▶ _What is being asked_
Every record that follows needs to be written out again, exactly.

Recorded information Block Start

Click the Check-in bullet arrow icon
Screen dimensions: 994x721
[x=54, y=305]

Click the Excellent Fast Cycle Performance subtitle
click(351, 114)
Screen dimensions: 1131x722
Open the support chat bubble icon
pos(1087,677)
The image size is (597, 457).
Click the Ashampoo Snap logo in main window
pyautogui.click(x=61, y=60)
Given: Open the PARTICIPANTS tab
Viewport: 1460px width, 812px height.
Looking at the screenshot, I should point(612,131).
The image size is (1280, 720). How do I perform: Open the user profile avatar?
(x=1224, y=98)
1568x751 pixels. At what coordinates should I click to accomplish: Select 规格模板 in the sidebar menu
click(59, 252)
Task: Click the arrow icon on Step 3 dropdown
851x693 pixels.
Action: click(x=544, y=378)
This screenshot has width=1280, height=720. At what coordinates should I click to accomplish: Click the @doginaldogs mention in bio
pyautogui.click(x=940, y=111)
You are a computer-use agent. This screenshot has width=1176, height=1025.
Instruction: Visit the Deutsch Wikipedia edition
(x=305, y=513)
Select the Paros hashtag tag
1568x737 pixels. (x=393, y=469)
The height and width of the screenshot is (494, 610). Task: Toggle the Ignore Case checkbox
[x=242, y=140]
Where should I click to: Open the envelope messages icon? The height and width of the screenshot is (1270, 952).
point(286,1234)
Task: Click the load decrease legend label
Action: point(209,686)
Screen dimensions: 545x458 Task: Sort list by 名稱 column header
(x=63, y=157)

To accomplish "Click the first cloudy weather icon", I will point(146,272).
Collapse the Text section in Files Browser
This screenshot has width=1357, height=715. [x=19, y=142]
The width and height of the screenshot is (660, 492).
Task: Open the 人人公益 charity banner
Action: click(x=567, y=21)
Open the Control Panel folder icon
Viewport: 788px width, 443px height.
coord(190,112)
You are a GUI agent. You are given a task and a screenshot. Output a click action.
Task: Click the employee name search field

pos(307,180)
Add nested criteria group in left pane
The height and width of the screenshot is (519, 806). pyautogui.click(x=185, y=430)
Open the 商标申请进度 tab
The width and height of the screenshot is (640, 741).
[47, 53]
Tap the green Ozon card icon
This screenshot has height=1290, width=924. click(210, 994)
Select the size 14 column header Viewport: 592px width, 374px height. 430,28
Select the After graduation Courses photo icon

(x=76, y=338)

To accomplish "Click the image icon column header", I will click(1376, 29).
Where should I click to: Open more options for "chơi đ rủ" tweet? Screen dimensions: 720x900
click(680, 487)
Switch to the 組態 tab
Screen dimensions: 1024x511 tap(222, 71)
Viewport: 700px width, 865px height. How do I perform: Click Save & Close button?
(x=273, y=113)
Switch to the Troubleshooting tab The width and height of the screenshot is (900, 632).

Recorded information Block End

▶ _Result of this task_
Click the Check-in bullet arrow icon
Screen dimensions: 994x721
[x=54, y=305]

Click the Excellent Fast Cycle Performance subtitle
click(351, 114)
Screen dimensions: 1131x722
Open the support chat bubble icon
pos(1087,677)
The image size is (597, 457).
Click the Ashampoo Snap logo in main window
pyautogui.click(x=61, y=60)
Given: Open the PARTICIPANTS tab
Viewport: 1460px width, 812px height.
Looking at the screenshot, I should point(612,131).
The image size is (1280, 720). How do I perform: Open the user profile avatar?
(x=1224, y=98)
1568x751 pixels. At what coordinates should I click to accomplish: Select 规格模板 in the sidebar menu
click(59, 252)
Task: Click the arrow icon on Step 3 dropdown
851x693 pixels.
Action: click(x=544, y=378)
This screenshot has width=1280, height=720. At what coordinates should I click to accomplish: Click the @doginaldogs mention in bio
pyautogui.click(x=940, y=111)
You are a computer-use agent. This screenshot has width=1176, height=1025.
Instruction: Visit the Deutsch Wikipedia edition
(x=305, y=513)
Select the Paros hashtag tag
1568x737 pixels. (x=393, y=469)
The height and width of the screenshot is (494, 610). Task: Toggle the Ignore Case checkbox
[x=242, y=140]
Where should I click to: Open the envelope messages icon? The height and width of the screenshot is (1270, 952).
point(286,1234)
Task: Click the load decrease legend label
Action: point(209,686)
Screen dimensions: 545x458 Task: Sort list by 名稱 column header
(x=63, y=157)

To accomplish "Click the first cloudy weather icon", I will point(146,272).
Collapse the Text section in Files Browser
This screenshot has width=1357, height=715. [x=19, y=142]
The width and height of the screenshot is (660, 492).
Task: Open the 人人公益 charity banner
Action: click(x=567, y=21)
Open the Control Panel folder icon
Viewport: 788px width, 443px height.
coord(190,112)
You are a GUI agent. You are given a task and a screenshot. Output a click action.
Task: Click the employee name search field

pos(307,180)
Add nested criteria group in left pane
The height and width of the screenshot is (519, 806). pyautogui.click(x=185, y=430)
Open the 商标申请进度 tab
The width and height of the screenshot is (640, 741).
[47, 53]
Tap the green Ozon card icon
This screenshot has height=1290, width=924. click(210, 994)
Select the size 14 column header Viewport: 592px width, 374px height. 430,28
Select the After graduation Courses photo icon

(x=76, y=338)

To accomplish "Click the image icon column header", I will click(1376, 29).
Where should I click to: Open more options for "chơi đ rủ" tweet? Screen dimensions: 720x900
click(680, 487)
Switch to the 組態 tab
Screen dimensions: 1024x511 tap(222, 71)
Viewport: 700px width, 865px height. How do I perform: Click Save & Close button?
(x=273, y=113)
Switch to the Troubleshooting tab The width and height of the screenshot is (900, 632).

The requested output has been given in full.